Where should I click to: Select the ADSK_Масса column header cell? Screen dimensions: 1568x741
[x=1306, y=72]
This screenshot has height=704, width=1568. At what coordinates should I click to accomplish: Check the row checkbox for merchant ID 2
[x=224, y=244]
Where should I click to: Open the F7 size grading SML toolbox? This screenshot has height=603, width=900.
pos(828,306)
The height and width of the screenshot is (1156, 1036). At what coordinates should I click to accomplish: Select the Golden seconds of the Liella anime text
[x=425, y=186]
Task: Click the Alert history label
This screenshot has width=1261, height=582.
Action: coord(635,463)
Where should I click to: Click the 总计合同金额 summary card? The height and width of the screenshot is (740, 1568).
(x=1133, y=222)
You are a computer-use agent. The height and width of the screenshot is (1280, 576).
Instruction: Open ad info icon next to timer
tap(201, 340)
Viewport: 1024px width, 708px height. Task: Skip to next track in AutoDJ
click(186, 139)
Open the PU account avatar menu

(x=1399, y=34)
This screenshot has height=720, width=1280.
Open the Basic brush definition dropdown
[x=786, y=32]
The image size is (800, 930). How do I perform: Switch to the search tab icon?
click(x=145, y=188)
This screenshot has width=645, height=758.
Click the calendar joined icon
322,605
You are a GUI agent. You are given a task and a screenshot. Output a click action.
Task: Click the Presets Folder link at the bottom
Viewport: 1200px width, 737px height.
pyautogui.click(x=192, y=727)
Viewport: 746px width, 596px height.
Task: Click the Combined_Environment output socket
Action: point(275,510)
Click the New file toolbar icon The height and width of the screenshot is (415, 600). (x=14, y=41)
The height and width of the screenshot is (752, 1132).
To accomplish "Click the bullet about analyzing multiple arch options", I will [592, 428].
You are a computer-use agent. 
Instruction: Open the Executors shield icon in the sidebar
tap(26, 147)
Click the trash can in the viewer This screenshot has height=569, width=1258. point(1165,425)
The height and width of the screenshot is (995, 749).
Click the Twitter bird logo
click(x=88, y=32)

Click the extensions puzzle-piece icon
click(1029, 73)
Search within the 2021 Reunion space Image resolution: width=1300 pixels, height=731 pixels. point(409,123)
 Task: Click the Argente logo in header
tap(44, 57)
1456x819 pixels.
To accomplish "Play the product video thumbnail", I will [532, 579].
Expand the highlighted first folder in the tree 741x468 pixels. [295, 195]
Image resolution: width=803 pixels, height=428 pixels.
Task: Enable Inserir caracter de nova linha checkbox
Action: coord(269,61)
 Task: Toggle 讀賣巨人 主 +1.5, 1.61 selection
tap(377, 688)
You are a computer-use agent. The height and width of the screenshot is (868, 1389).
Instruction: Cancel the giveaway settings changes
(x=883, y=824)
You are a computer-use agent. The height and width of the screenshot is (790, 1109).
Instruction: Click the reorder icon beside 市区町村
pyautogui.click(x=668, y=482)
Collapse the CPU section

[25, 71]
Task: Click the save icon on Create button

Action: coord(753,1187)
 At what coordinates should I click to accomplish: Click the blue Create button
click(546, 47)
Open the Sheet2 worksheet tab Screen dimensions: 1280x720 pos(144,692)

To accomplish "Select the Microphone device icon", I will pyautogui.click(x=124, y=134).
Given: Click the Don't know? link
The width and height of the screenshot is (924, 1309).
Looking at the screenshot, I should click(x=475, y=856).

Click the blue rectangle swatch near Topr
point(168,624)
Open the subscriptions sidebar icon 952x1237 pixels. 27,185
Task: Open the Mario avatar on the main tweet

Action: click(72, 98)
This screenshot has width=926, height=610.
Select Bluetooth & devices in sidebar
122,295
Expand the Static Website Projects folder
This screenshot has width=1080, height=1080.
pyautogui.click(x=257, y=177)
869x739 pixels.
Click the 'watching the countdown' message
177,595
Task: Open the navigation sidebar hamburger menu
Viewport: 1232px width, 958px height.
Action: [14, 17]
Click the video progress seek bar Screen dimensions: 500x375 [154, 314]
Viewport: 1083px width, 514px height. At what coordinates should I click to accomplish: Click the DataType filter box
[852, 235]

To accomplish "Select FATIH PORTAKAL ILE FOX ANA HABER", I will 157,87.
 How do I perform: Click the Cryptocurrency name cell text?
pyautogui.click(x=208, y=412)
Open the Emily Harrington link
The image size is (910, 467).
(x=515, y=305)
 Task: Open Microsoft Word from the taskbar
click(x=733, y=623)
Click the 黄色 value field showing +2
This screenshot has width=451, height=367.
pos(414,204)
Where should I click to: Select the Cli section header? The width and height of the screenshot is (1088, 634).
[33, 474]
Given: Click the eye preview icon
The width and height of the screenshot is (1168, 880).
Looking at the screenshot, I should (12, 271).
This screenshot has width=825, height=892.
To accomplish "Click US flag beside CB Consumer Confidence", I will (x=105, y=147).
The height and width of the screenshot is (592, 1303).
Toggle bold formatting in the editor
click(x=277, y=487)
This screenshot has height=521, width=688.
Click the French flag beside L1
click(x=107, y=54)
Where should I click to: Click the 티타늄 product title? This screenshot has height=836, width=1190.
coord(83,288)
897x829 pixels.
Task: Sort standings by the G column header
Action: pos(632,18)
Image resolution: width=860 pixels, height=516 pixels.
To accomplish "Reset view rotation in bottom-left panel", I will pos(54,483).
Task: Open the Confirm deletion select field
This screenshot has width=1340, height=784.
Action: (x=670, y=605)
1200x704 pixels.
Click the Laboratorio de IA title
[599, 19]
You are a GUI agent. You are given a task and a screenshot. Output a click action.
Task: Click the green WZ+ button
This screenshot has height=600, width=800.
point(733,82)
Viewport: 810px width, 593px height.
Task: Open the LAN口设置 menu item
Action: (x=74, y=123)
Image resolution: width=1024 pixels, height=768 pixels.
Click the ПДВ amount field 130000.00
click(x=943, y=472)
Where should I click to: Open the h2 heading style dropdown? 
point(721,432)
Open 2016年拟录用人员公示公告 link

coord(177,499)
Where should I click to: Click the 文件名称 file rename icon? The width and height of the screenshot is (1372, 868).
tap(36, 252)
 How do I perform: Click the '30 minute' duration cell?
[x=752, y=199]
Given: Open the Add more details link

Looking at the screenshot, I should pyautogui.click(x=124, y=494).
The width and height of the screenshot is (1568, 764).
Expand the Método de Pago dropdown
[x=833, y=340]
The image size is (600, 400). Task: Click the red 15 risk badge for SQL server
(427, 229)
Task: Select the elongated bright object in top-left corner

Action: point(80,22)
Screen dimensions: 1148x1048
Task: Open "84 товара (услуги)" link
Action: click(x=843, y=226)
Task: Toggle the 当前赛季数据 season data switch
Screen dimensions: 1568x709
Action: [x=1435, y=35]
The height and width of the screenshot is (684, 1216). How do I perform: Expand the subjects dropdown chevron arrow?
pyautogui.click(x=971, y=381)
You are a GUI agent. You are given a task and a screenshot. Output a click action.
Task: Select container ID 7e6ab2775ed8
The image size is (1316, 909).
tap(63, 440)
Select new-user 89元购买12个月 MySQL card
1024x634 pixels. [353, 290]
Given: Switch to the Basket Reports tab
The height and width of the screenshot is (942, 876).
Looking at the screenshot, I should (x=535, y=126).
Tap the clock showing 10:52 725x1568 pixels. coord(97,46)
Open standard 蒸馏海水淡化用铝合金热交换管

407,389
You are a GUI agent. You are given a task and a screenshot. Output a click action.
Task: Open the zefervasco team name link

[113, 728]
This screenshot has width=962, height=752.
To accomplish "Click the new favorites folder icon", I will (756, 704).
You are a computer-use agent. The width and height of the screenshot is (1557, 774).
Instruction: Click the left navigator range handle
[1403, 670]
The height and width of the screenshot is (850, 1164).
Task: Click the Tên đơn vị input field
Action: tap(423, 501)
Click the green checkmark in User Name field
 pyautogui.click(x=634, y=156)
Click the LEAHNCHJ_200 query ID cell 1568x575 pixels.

WHAT IS NEEDED:
Look above for the line holding "Where should I click to: Open the F7" and the line holding "Task: Click the Presets", then output exactly those two lines and every line between them, nothing more.

OUTPUT OF THE EXERCISE:
Where should I click to: Open the F7 size grading SML toolbox? This screenshot has height=603, width=900.
pos(828,306)
The height and width of the screenshot is (1156, 1036). At what coordinates should I click to accomplish: Select the Golden seconds of the Liella anime text
[x=425, y=186]
Task: Click the Alert history label
This screenshot has width=1261, height=582.
Action: coord(635,463)
Where should I click to: Click the 总计合同金额 summary card? The height and width of the screenshot is (740, 1568).
(x=1133, y=222)
You are a computer-use agent. The height and width of the screenshot is (1280, 576).
Instruction: Open ad info icon next to timer
tap(201, 340)
Viewport: 1024px width, 708px height. Task: Skip to next track in AutoDJ
click(186, 139)
Open the PU account avatar menu

(x=1399, y=34)
This screenshot has height=720, width=1280.
Open the Basic brush definition dropdown
[x=786, y=32]
The image size is (800, 930). How do I perform: Switch to the search tab icon?
click(x=145, y=188)
This screenshot has width=645, height=758.
Click the calendar joined icon
322,605
You are a GUI agent. You are given a task and a screenshot. Output a click action.
Task: Click the Presets Folder link at the bottom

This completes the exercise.